Despite the popularity of cryptocurrencies, many people are still clueless about blockchain technology and its wide array of non-financial use cases. In this article, you will discover how a blockchain works and what makes it so unique when compared to other technologies. So, before you buy bitcoin, come and read this introductory guide to blockchain tech.
Blockchain Technology – The Origin
As its name suggests, a blockchain is a chain of blocks that contain information. Originally intended to timestamp digital documents to avoid backdating or tampering, this technique was described in 1991 by researchers Stuart Haber and W. Scott Stornetta.
In 2009, the theory behind the use of cryptography to create a digital ledger was adapted by Satoshi Nakamoto to create Bitcoin. More than a decade later, the identity of Satoshi Nakamoto remains unknown and Bitcoin became the world’s most valuable digital asset.
What is a Blockchain? – An In-Depth Explanation
A blockchain is a distributed ledger that is fully open to anyone who wants to participate in it. Once some data has been recorded inside a blockchain, it becomes almost impossible to change it.
To understand how a blockchain works, it is crucial to analyze the anatomy of a block. Each block consists of a piece of data, the hash of the block, and the hash of the previous block in the chain.
The data that is stored inside a block depends on the type of blockchain. For instance, Bitcoin blocks store details about every transaction that occurred in the network, such as the sender, the receiver, and the number of coins.
Each block has a unique hash, which can be compared to a fingerprint. The role of a hash is to identify each block and all the content within it. Once a block is created, its hash is being calculated.
Accordingly, if you try to change something inside a block, it will cause the hash of this specific block to change. Hence, if the fingerprint of a block changes, it is not considered the same block any longer.
Also, each block contains the hash of the previous block as well, which is the element that creates continuity in the chain of blocks and makes a blockchain secure.
As each block contains a hash and the hash of the previous block, each subsequent block will point to another block. The first block of a blockchain cannot point to previous blocks, as it is called the genesis block.
PoW and Block Creation
To illustrate this explanation, let us say someone manages to tamper with one of the blocks in a blockchain. Hence, it will cause the hash of the block to change, which will cause the subsequent block and all following blocks invalid, as they no longer contain a valid hash, and this would cause the bitcoin price to drop to $0.00.
This way, if you change a single block in a blockchain, it will make all following blocks invalid.
Nonetheless, unique hashes are not enough to prevent tampering in a blockchain network. Nowadays, people have access to powerful computing power that can calculate hundreds of thousands of hashes per second.

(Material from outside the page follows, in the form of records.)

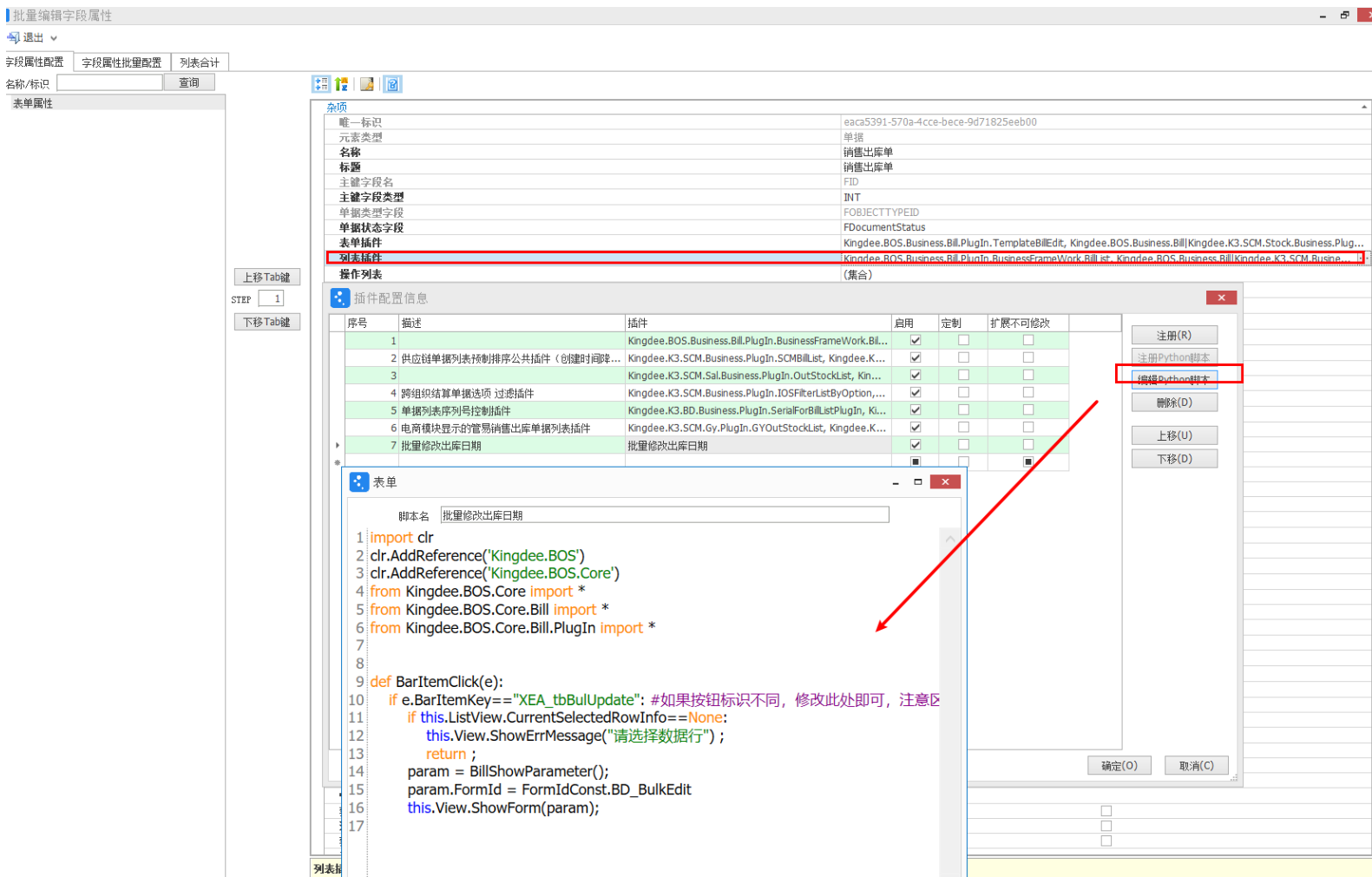Click row 7 indicator arrow in plugin grid
Viewport: 1372px width, 877px height.
coord(337,445)
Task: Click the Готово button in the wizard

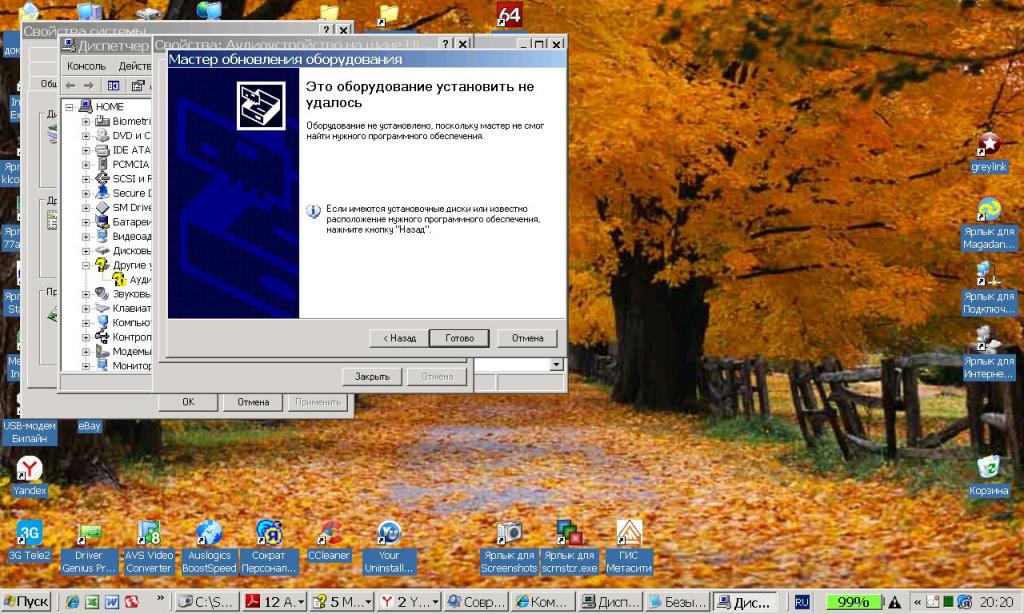Action: tap(459, 338)
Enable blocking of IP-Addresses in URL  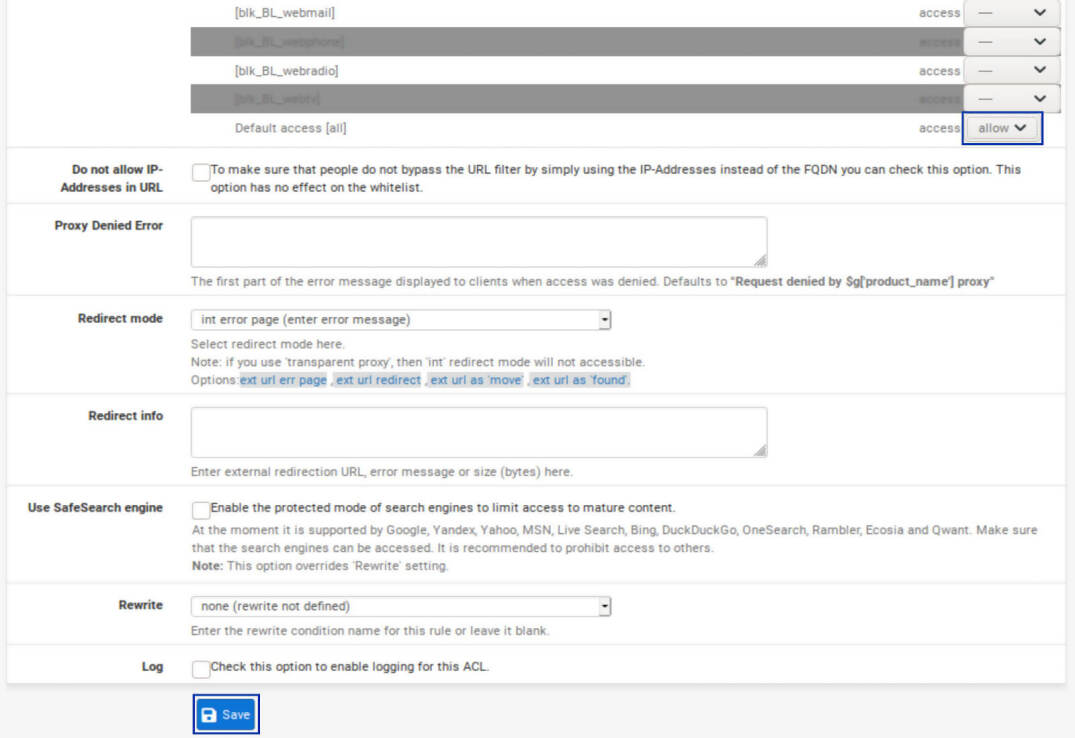point(200,172)
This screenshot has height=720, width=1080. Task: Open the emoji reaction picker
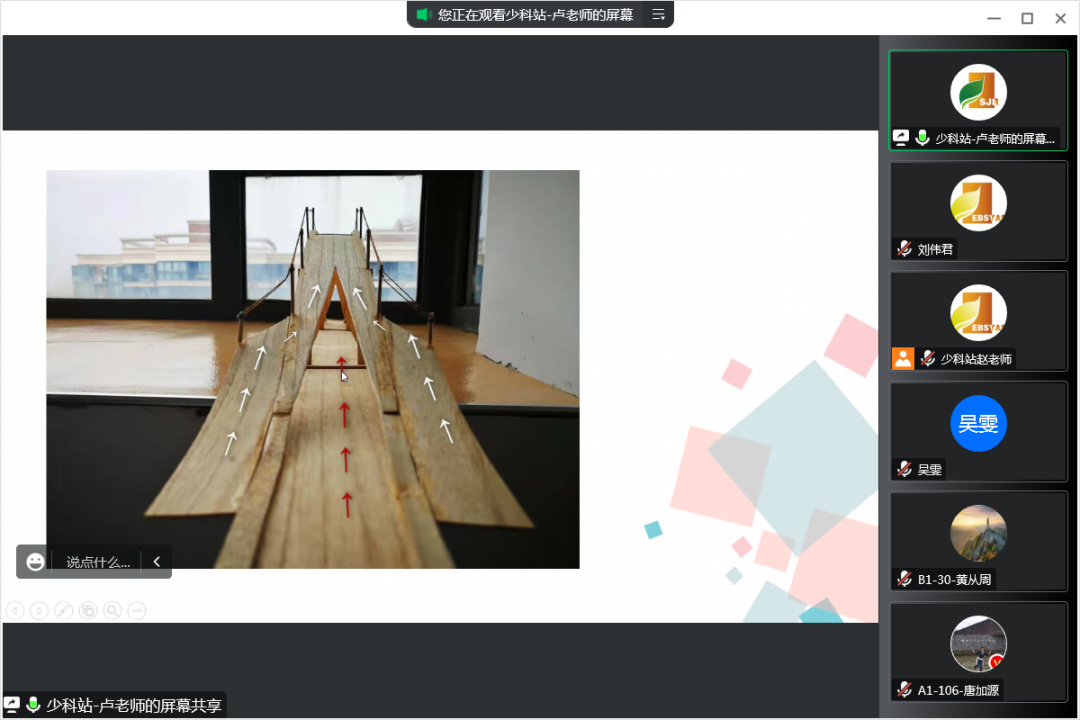(35, 562)
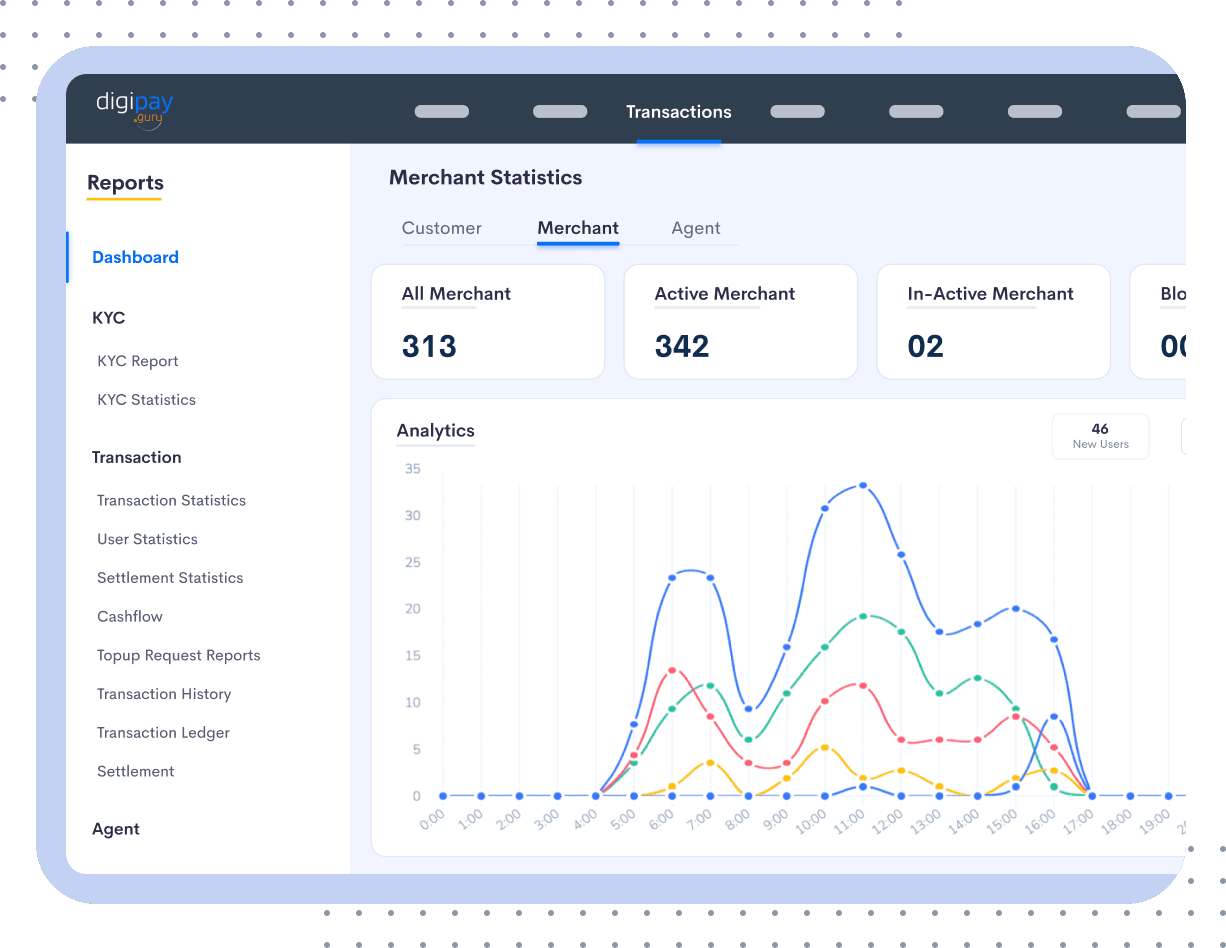Open the KYC Report link
The width and height of the screenshot is (1226, 948).
click(x=138, y=361)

Hence, a talented hacker could effectively tamper with a block and recalculate all hashes of the other blocks to make a blockchain valid again. In order to preclude this type of event, some blockchains have a mechanism called Proof-of-Work (PoW).
PoW slows down the creation of new blocks in a blockchain, which mitigates the risk of people using powerful computers to tamper an entire network. For instance, the Bitcoin blockchain takes 10 minutes to calculate the required PoW and add a new block to the chain.
Decentralization and P2P Interaction
Instead of using a central entity to manage an entire chain of blocks, blockchains rely on a peer-to-peer (P2P) network where everyone is allowed to participate.
When someone joins a blockchain network, this individual becomes a node by getting the full copy of the blockchain. Then, the node can use this copy to verify the validity of transactions that occurred in the network.
When someone creates a new block, that block is sent to everyone on the network. Each node then verifies the block to make sure that it has not been tampered with. After the block is properly checked out, each node adds this block to its own blockchain copy.
Hence, all the nodes in the network create consensus, meaning they agree about what blocks are valid and which are not. Blocks that are tampered with are rejected by other nodes in the network.
Final Thoughts
A blockchain is a unique form of decentralized ledger formed by blocks that contain pieces of data. Each block in a blockchain network has a unique hash, which is used to validate the block in a chain formed by thousands of blocks.
Plus, blockchains are decentralized, which means they do not have a central entity in control of the entire network, making them more secure, difficult to tamper, and fraud-proof.